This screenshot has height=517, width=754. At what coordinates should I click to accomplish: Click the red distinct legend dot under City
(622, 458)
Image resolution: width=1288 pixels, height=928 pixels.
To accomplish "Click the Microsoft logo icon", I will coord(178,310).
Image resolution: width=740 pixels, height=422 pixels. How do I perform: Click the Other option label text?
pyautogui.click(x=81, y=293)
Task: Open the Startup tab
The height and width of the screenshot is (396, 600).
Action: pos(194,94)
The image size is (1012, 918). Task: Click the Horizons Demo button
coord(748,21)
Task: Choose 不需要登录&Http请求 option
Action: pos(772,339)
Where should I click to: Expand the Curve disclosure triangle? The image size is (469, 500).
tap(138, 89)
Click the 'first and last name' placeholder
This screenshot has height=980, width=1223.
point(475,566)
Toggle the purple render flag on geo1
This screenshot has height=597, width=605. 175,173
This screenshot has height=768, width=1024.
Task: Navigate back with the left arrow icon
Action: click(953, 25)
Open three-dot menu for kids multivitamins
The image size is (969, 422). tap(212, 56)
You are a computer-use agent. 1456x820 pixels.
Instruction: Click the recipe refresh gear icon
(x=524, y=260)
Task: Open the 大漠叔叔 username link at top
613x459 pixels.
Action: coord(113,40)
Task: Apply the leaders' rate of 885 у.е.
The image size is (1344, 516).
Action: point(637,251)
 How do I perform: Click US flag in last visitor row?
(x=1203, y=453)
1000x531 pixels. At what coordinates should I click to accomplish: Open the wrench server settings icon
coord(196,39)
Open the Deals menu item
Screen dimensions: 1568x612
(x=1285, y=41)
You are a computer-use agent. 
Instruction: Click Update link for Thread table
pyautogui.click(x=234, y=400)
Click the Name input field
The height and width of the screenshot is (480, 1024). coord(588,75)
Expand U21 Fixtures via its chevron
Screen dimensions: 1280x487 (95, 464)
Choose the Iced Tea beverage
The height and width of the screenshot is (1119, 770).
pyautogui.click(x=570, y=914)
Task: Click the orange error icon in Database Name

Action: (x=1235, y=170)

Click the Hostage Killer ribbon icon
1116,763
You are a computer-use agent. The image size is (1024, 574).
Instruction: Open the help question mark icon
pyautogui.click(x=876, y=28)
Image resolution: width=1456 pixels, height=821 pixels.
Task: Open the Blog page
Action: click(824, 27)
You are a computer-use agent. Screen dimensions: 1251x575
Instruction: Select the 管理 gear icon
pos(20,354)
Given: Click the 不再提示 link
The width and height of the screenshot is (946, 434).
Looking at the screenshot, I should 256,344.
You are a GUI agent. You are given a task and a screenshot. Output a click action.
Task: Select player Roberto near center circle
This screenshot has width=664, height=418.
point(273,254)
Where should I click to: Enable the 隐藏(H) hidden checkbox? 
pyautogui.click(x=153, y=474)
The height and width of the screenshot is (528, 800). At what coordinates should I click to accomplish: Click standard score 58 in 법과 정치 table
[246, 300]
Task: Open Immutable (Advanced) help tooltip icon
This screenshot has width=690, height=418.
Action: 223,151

· · · · · · ·

• _Your objective_:
Your answer should hold the line with "The height and width of the screenshot is (528, 800)." and each line after it to the end of the data, retyped exactly. Include no other lines.

• _Answer space_:
The height and width of the screenshot is (528, 800). At what coordinates should I click to accomplish: Click standard score 58 in 법과 정치 table
[246, 300]
Task: Open Immutable (Advanced) help tooltip icon
This screenshot has width=690, height=418.
Action: 223,151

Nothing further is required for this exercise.